In a stormy public hearing Tuesday, several board members appeared ready to reject the entire project because of Calmark Development Corp.'s unwillingness to shrink its 200-unit project--one of the largest ever proposed in the city.
But after three hours of debate, the developers agreed to try reducing the project by 14 to 20 units as recommended by the city staff.
Calmark President John Huskey originally argued that eliminating just two to six units would put his project on shaky financial ground.
"The number of units proposed is the minimum that makes the project feasible," he said at the beginning of the hearing.
But Huskey softened his position after he saw the board lean toward rejecting the plan and was told that the city might waive a $360,000 fee to pay for recreational facilities.
"I don't know if it can be done, but I'm optimistic," he said after the meeting.
The attempt to compromise with Calmark provoked an angry response from the 130 residents who had attended the meeting in hopes of persuading the board to kill the project.
"This delay is not acceptable," said Roland Zapata, one of the leaders of the neighborhood group opposing the project. "This should have been resolved."
Zapata and others were angered that the unusually large show of force at the hearing did not kill the project or reduce it to the same building density as the surrounding neighborhood.
The current proposal has an average density of 12 homes per acre. Residents have called for a density of six homes per acre, or a total of 96 units on the 16.4-acre site.
At the hearing, opponents of the project submitted a petition with more than 200 signatures. Last week, an identical petition with 400 signatures was submitted to the city clerk.
"I'm disappointed with the whole process," Zapata said. "All of a sudden, Calmark has been able to buy time."

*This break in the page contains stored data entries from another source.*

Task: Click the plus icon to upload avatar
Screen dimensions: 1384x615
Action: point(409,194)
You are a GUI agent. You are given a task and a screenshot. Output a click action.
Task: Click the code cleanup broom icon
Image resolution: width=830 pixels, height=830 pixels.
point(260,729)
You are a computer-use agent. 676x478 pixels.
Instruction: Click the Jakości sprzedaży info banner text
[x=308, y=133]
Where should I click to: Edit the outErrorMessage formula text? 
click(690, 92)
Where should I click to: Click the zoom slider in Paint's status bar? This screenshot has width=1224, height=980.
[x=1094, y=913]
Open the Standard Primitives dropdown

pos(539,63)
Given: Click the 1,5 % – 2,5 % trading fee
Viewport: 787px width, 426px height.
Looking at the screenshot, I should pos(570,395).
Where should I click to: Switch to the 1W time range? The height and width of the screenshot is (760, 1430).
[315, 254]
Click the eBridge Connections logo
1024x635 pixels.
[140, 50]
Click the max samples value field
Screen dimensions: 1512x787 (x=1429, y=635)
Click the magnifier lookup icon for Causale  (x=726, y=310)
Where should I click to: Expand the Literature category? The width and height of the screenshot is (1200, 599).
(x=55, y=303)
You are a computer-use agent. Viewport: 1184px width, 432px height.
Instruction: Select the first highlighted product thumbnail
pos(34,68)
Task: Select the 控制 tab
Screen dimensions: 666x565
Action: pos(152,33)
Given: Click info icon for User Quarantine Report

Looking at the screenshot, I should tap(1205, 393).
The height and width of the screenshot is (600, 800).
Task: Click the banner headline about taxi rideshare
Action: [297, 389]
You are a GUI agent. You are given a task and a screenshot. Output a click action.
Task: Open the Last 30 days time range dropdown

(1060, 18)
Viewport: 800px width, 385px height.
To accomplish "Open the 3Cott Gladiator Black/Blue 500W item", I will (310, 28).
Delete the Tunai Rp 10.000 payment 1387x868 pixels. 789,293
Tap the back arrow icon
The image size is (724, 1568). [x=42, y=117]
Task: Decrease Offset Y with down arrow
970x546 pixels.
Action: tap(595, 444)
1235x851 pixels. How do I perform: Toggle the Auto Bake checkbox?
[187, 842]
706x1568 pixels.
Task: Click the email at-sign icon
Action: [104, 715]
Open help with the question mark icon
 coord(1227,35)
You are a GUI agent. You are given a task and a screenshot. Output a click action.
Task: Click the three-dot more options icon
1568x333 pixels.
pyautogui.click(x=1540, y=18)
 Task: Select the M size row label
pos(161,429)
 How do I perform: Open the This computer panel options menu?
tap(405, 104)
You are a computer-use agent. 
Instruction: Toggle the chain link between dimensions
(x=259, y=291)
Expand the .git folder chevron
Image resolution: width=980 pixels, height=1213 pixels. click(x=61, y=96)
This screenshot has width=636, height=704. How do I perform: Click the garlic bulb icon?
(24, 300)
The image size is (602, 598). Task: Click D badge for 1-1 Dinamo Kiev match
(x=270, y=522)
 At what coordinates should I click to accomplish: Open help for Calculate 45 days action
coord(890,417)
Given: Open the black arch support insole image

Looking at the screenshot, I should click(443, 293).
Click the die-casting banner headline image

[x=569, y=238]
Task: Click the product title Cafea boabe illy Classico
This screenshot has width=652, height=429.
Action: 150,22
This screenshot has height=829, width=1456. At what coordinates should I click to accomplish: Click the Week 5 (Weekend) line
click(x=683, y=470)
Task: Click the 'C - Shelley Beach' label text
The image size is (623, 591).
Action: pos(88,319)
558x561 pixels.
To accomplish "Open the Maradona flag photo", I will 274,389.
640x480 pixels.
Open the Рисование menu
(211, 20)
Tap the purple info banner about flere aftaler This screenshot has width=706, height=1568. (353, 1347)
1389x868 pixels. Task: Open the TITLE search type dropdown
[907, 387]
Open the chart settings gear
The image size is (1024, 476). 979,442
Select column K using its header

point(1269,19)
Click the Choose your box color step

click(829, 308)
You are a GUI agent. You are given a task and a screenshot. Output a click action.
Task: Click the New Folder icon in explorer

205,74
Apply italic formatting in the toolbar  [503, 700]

The new hearing on the project, located just north of Pasadena High School off Washington Boulevard, is scheduled for Sept. 27 at 4 p.m. Director William Paparian, whose district includes the project area, recommended the unusual Sunday hearing to make it easier for residents to attend.
Zapata said opponents also intend to pack that hearing to keep pressure on the board.
But if the developers manage to reduce the project by 14 to 20 units, the residents may be in for another disappointing encounter with City Hall.
Most of the seven board members have already indicated that they will accept such a reduction if several design problems are solved, such as narrow street widths and small yards.
Only Paparian has refused to accept the 14- to 20-unit reduction, but even he conceded that reducing the project further is politically unlikely.
The Rose Townhomes project is on the eastern fringe of a residential neighborhood on school district property. The site, which will be sold to Calmark for $9.3 million if the project goes through, is one of the largest tracts of vacant land in the city.
To lessen the project's impact on the community, Calmark has proposed building 20 single-family homes facing the existing neighborhood. Those lots would be developed at the same density as existing homes.
But inside the development would be 180 higher-density, attached single-family homes.
The homes would range in price from $149,000 to $205,000. The company estimates that the project would add 500 residents to the area.
The proposal has won the support of several board members, including Director Kathryn Nack, who say it would provide badly needed housing for the city and money for the school district.
School Board President Noel Hatch said the board plans to use the money for an endowment fund that could provide $13 million over 20 years.
The district has already budgeted $400,000 for next year on the expectation that the project will be approved and Calmark will buy the land.
The project's detractors say it is poorly designed and would be too crowded.